Видно было по всему, что он старается выглядеть старше своих лет. «И окает, наверно, для того же», — подумала Виталина. Она уселась на деревянную скамью, расстегнула ворот пальто. Похоже было, что скамья сколочена специально для длинноногих, — резиновые сапоги ее, мокрые и грязные, повисли в воздухе. Она поджала ноги, нахмурилась и зло посмотрела на прикрепленную кнопками к стене раскрашенную схему с надписью «Границы землепользовании».
— Как говорится, карта будущей битвы, — сказал Бычков, перехватив ее взгляд, и по-детски улыбнулся, но тотчас же согнал улыбку и, оттянув рукав свитера, глянул на часы.
— Если не возражаете, — деловито заокал он, — будем начинать. Схожу, посмотрю, как там народ…
Он вышел. Михаил Григорьевич дунул в свой мундштук и сказал:
— Я полагаю, Виталина Андревна, первое слово — вам.
Она пожала плечами.
— Мне все равно.
— Видите ли, — сказал Михаил Григорьевич и отогнал ладонью облако дыма, — ваше дело, Виталина Андревна, так сказать, главное. Зерно…
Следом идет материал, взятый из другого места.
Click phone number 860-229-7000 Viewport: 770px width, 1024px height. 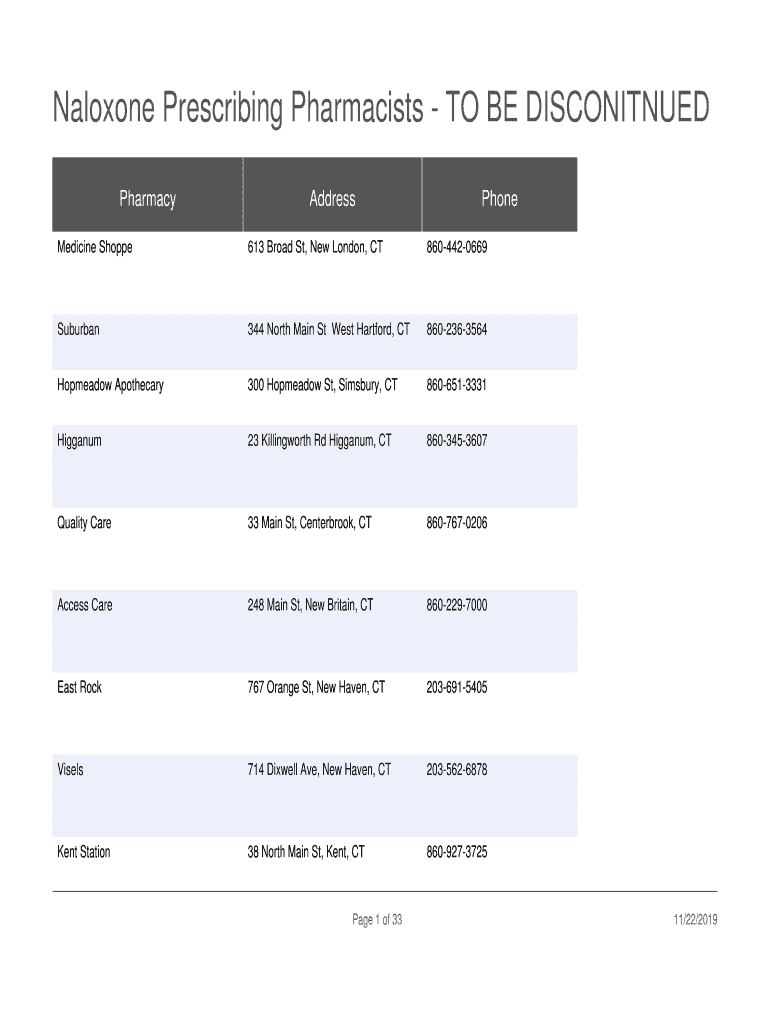457,605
Он значительно помолчал и, затянувшись, выпустил из горбатого носа еще одно облако дыма.
— Я, признаться, вообще удивлен: как это надумали меня послать…
Он усмехнулся, тщательно выковырял ногтем мизинца окурок и поискал глазами пепельницу.
Виталина Андреевна тихо вздохнула: «Начинается… Сейчас скажет что-нибудь кудрявое насчет того, что сектор овощеводства на станции зажимают».
Михаил Григорьевич вставил в мундштук очередную половинку, чиркнул спичкой и отогнал в сторону дым.
— Видите ли, Виталина Андревна…
Но в это время вошел Бычков.
— Прошу! — озабоченно сказал он. — Раздеться, товарищи, можно здесь.
Михаил Григорьевич поднялся, сбросил балахон. Под балахоном оказалось демисезонное пальто с выцветшей спиной, а под пальто — короткий и узкий темно-синий пиджак, который, как всем на станции было известно, надевался только по праздникам. Он размотал скрученный веревочкой шарф, потрогал сбившийся набок галстук, достал из кармана беззубую расческу, провел ею по усам и взял туго набитую полевую сумку.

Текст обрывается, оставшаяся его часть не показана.